Le moteur s'est réchauffé au troisième acte, grâce à Blown Away. Et les choses ont redémarré sur les chapeaux de roues, à bord de Two Black Cadillacs, morceau qui ne laisse aucun doute sur la solidité de ses cordes vocales. Des effets de néons et de lasers baignant la scène ont agrémenté l'interprétation, histoire d'en mettre plein la vue en même temps que plein les oreilles. 

Un des disques constituant la scène centrale s'est mis à tourner sur Dirty Laundry - était-ce pour évoquer le tambour des laveuses? L'effet de cet artifice sur la foule a été moins palpable que lorsque la chanteuse a sorti son harmonica sur la chanson suivante, Choctaw County Affair, qui mettait fin au troisième acte. 

Au retour, l'icône country s'est frottée au répertoire de Dolly Parton, osant reprendre a capella I Will Always Love You - un air que Parton chantait bien avant que Whitney Houston ne commence à prendre des médicaments contre la toux. Joli moment, dont la pureté s'est prolongée sur le piano solo de What I Never Knew I Always Wanted. 

Honnêtement, on craignait d'être un peu perdu, sans bottes de cow-boy, dans ce répertoire country-pop qui ne nous était guère familier. Surprise: on a eu un spectacle très rock, pop sur les bords (à cause des ballades) et finalement assez peu country. 

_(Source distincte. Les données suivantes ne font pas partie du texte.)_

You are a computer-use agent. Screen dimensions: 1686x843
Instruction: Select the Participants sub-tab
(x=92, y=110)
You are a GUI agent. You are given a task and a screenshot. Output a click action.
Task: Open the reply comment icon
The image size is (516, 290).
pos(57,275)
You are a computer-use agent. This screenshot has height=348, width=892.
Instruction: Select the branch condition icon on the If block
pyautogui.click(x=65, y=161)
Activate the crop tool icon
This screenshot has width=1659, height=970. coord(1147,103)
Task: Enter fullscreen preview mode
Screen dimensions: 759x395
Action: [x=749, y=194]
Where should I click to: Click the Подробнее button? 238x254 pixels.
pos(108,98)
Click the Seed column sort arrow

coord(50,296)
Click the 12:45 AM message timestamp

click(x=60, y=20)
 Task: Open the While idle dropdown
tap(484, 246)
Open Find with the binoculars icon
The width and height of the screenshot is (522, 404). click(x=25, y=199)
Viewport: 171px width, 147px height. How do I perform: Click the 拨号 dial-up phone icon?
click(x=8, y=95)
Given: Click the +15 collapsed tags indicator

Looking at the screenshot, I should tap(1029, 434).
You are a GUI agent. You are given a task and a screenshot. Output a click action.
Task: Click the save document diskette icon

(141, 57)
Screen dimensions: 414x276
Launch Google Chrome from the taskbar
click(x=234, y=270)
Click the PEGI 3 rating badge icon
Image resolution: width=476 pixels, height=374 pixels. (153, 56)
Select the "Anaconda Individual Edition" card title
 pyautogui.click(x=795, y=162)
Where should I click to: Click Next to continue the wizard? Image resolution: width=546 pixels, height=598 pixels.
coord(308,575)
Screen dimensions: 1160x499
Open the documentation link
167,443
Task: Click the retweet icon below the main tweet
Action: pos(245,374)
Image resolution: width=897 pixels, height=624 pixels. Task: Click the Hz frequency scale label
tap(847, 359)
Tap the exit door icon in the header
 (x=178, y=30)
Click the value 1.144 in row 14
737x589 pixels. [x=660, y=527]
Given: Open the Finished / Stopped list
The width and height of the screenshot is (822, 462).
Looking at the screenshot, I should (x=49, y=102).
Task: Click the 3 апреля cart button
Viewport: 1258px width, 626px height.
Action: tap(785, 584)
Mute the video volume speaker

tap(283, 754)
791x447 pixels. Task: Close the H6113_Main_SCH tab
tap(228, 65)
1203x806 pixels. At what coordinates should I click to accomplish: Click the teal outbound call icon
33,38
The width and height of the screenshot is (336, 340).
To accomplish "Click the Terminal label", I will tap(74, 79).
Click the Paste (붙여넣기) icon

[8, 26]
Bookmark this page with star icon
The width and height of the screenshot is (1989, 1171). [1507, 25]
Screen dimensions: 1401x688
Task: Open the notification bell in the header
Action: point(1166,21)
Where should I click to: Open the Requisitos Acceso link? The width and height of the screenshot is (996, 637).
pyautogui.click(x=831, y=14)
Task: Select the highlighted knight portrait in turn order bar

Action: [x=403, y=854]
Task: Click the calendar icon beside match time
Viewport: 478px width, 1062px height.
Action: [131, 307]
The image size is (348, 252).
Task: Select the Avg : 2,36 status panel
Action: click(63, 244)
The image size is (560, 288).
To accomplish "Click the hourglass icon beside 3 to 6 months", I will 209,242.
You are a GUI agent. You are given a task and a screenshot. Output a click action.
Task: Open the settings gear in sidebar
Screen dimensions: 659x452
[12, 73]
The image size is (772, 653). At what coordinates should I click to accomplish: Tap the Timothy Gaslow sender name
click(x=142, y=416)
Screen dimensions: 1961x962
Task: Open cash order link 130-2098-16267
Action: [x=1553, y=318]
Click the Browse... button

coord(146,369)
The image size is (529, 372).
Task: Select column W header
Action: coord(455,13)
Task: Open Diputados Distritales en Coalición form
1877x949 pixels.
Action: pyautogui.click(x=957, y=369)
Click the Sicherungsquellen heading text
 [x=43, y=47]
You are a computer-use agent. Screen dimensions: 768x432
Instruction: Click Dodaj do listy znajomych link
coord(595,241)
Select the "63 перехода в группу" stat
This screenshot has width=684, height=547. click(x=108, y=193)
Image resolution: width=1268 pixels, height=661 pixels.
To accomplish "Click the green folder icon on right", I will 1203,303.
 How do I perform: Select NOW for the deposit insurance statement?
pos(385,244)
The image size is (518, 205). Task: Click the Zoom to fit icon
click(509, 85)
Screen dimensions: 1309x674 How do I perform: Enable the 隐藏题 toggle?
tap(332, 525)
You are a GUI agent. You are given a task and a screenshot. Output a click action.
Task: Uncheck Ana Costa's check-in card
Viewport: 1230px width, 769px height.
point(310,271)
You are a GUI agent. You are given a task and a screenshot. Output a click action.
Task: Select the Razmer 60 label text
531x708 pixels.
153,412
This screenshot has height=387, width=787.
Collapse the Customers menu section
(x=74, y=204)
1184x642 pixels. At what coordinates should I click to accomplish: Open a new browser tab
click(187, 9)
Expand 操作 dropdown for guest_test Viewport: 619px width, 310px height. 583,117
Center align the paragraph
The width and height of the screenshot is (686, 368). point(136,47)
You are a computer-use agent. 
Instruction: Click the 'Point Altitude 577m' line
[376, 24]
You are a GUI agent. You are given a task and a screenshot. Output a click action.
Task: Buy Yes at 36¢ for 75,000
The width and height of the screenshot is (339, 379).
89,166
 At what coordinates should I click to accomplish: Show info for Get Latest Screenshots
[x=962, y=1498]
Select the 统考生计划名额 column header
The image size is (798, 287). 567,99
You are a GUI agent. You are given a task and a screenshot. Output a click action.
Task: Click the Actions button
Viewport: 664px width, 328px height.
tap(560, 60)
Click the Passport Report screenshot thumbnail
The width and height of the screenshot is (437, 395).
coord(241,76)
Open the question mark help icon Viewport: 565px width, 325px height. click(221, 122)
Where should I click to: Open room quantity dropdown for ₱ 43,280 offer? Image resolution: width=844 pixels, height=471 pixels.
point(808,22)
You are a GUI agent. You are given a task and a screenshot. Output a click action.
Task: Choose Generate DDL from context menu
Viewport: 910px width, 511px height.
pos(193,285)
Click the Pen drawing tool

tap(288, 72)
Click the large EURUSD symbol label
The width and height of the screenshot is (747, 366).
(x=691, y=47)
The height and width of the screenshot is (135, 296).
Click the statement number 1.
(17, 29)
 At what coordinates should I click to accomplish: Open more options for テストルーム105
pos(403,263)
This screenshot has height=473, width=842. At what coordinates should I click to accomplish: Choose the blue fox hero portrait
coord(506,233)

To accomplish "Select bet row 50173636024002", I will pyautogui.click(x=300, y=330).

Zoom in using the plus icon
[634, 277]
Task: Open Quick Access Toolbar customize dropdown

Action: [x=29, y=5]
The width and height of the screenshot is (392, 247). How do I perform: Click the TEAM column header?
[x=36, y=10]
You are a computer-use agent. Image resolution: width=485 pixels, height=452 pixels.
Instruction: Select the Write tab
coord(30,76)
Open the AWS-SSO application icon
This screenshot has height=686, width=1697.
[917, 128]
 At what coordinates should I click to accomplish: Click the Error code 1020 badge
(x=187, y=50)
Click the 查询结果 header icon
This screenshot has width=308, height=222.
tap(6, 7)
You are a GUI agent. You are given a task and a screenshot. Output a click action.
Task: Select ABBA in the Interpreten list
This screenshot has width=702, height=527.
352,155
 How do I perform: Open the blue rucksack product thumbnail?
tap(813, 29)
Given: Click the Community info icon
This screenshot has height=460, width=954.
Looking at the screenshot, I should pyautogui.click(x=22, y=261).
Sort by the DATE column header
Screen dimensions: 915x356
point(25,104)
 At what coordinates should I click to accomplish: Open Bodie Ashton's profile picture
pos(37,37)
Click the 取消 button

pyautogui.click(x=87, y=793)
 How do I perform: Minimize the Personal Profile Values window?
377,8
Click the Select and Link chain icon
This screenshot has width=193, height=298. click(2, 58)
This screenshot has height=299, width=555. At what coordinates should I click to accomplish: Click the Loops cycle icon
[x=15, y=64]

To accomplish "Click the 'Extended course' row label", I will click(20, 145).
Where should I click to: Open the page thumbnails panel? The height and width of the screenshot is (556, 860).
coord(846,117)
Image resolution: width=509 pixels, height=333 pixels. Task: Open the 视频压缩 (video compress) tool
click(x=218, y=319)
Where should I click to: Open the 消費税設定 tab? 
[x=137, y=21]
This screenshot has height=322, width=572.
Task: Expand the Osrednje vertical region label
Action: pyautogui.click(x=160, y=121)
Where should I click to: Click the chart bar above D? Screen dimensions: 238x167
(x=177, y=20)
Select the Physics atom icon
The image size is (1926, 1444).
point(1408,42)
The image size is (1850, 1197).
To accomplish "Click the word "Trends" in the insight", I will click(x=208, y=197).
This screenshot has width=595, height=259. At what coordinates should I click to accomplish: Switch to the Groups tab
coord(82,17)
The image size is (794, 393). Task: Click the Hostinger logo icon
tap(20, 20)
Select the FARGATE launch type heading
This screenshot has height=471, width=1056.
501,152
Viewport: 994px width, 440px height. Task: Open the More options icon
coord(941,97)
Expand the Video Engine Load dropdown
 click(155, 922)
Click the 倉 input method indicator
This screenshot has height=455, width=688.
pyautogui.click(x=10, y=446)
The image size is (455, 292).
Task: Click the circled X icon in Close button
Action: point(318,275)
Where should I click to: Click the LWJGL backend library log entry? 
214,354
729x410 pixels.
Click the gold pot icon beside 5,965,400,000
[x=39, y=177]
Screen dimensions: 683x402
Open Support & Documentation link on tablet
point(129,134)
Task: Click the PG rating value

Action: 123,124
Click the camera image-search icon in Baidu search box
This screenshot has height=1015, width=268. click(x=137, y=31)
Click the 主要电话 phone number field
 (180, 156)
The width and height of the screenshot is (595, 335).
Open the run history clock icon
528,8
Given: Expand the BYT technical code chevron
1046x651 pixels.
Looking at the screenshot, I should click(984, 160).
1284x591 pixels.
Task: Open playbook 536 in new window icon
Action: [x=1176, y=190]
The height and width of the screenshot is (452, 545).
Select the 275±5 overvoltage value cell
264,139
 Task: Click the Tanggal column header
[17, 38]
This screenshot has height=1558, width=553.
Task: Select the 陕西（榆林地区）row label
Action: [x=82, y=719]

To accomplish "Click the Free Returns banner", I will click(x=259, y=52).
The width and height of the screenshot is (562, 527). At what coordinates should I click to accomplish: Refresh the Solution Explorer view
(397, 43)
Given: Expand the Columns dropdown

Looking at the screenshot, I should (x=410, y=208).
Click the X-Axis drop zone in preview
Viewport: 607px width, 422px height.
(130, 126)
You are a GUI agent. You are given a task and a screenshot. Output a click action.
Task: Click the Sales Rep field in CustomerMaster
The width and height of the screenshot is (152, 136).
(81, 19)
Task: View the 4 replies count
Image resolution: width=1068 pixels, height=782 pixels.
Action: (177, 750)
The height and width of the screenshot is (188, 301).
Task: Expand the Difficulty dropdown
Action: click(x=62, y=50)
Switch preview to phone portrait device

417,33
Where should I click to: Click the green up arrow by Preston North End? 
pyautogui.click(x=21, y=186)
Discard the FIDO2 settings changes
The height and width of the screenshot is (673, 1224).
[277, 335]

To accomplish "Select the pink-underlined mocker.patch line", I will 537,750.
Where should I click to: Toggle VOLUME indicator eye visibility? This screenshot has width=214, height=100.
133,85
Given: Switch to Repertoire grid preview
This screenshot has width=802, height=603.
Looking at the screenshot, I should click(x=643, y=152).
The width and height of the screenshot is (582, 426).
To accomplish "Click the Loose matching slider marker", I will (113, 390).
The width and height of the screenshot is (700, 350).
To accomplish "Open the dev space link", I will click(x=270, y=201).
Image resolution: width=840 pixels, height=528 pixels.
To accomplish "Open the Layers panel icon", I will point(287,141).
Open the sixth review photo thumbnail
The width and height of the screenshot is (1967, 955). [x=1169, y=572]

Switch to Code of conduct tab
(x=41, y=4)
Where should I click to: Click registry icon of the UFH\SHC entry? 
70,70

L'énergie rock s'est même précipitée à l'heure du crescendo final, constitué de l'incontournable Before He Cheats, puis Smoke Break et Something in the Water, en rappel.

Première partie

En tout début de soirée, les amateurs de country ont eu l'occasion d'apprécier des étoiles montantes, mais déjà bien brillantes, de la scène country-rock américaine: les deux Swon Brothers - Zach et Colton - puis le suave Easton Corbin.